Purpose: Pregnancy zone protein (PZP) is best known as protease inhibitor and its concentration in human blood plasma increases dramatically during pregnancy. Recent investigation revealed a role of PZP inactivating germ-line mutation in breast cancer predisposition, and therefore we designed a study to evaluate functional involvement of this protein in tumor pathogenesis.
Methods: PZP knockout cells were generated utilizing the CRISPR-Cas9 approach in MCF7 and T47D (breast cancer) cell lines, and colony formation, cell proliferation, and migration assays carried out. TGF-β and SMAD expression studies were performed using qRT-PCR and Western blot. PZP expression in tumor vs normal tissue was compared using meta-analyses of data records of breast cancer patients (n = 1211) included in the TCGA consortium registry as well as in independent cohorts of hormone receptor-positive (n = 118) and triple-negative breast cancer (TNBC) patients (n = 116).

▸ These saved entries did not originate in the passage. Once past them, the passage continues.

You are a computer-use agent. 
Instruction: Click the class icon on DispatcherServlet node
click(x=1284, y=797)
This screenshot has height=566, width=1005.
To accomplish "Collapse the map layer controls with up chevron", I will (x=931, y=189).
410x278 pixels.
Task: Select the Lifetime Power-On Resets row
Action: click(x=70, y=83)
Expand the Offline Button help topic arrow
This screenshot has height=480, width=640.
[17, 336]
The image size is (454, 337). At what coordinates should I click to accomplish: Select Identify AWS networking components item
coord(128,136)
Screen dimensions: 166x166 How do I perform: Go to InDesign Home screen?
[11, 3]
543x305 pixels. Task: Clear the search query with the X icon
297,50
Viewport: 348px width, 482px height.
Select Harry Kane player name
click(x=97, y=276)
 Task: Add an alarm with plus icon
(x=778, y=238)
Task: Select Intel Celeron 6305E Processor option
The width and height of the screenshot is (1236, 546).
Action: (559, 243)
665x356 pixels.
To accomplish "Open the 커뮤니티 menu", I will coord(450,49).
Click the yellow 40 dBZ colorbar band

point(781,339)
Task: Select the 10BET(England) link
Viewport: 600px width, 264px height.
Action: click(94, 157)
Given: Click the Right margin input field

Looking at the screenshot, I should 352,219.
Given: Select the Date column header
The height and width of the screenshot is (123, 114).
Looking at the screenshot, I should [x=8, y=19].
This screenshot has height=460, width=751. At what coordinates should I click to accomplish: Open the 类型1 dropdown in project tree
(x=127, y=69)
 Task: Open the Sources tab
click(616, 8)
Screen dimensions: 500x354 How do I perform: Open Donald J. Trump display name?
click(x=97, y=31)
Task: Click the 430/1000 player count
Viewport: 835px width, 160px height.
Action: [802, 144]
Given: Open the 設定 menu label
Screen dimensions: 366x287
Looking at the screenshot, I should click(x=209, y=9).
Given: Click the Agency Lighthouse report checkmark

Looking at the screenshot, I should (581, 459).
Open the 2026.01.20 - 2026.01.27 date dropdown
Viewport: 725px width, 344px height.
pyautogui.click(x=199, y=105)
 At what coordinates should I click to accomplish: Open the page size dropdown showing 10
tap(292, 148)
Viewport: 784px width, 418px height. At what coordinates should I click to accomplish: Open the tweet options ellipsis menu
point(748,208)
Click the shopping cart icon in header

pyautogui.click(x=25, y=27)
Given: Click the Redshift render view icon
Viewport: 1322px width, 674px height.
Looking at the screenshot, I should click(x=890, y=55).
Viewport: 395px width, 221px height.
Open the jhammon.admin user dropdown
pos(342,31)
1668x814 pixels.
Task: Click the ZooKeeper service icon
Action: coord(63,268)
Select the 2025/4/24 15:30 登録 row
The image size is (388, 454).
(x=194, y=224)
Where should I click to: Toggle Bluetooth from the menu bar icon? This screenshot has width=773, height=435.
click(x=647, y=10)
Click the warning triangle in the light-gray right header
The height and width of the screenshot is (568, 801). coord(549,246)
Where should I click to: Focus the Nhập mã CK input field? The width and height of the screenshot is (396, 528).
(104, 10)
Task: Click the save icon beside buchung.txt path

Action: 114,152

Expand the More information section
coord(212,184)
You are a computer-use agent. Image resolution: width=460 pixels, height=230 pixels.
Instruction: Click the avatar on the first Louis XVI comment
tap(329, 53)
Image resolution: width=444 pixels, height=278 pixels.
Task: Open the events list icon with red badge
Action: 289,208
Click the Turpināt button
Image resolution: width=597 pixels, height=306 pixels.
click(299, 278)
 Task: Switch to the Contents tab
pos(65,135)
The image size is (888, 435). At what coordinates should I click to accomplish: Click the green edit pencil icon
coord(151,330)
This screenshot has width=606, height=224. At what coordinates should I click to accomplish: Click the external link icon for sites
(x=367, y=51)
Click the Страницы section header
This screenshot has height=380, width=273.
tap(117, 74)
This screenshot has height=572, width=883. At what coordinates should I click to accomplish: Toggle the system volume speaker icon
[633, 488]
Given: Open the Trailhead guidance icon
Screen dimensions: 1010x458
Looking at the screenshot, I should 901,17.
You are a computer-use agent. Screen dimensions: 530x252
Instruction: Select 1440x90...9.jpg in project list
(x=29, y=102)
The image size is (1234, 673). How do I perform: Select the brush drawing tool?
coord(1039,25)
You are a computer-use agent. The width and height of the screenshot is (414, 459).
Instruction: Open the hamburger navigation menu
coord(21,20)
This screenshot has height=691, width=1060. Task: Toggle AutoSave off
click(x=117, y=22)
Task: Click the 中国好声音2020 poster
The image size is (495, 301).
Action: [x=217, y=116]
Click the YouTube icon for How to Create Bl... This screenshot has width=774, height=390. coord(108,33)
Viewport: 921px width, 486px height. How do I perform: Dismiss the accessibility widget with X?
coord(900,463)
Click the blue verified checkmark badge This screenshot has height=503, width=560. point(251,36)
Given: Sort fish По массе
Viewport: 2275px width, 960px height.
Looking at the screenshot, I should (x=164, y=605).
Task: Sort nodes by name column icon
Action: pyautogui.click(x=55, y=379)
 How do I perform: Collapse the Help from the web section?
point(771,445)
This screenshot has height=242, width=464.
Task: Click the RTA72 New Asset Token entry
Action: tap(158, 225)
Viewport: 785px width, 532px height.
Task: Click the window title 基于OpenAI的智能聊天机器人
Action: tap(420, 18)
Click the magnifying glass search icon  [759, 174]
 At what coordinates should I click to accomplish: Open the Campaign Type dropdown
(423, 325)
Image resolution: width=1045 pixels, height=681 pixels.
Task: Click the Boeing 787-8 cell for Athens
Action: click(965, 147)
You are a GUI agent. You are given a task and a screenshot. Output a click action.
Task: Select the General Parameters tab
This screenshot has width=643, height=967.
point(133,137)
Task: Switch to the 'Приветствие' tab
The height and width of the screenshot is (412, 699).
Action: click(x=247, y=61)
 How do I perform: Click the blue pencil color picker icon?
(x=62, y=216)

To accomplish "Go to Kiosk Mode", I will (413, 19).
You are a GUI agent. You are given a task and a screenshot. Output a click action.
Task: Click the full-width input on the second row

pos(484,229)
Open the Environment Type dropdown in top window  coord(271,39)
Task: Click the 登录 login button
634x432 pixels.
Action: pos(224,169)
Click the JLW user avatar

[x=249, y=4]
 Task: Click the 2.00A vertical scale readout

Results: We demonstrated that genetic ablation of PZP efficiently inhibits tamoxifen-induced apoptosis and enhances cell proliferation, migration, and colony-forming capacity. We found a significant increase in survival fraction of CRISPR/Cas9-mediated PZP knockout clones compared to wild-type counterpart after tamoxifen treatment (p < 0.05). The PZP knockout significantly promoted breast cancer cell migration (p < 0.01) in vitro. We observed high expression of TGF-β2 ligand, TGF-β- receptor 2, and upregulation of phosphorylated regulatory-SMADs (pSMAD2 and pSMAD3) activating the pro-survival function of TGF-β/SMAD signaling in PZP knockout clones. Meta-analyses of data records of breast cancer patients indicated that low PZP expression is associated with poor overall survival at 6 years (51.7% vs 62.9% in low vs high expressers, respectively; p = 0.026). We also observed a significantly lower PZP mRNA expression in TNBC as compared with hormone receptor-positive tumors (p = 0.019).
Conclusion: Taken together, our results suggest that genetic ablation of PZP results in tumor progression and low expression of PZP is associated with poor survival of breast cancer patients.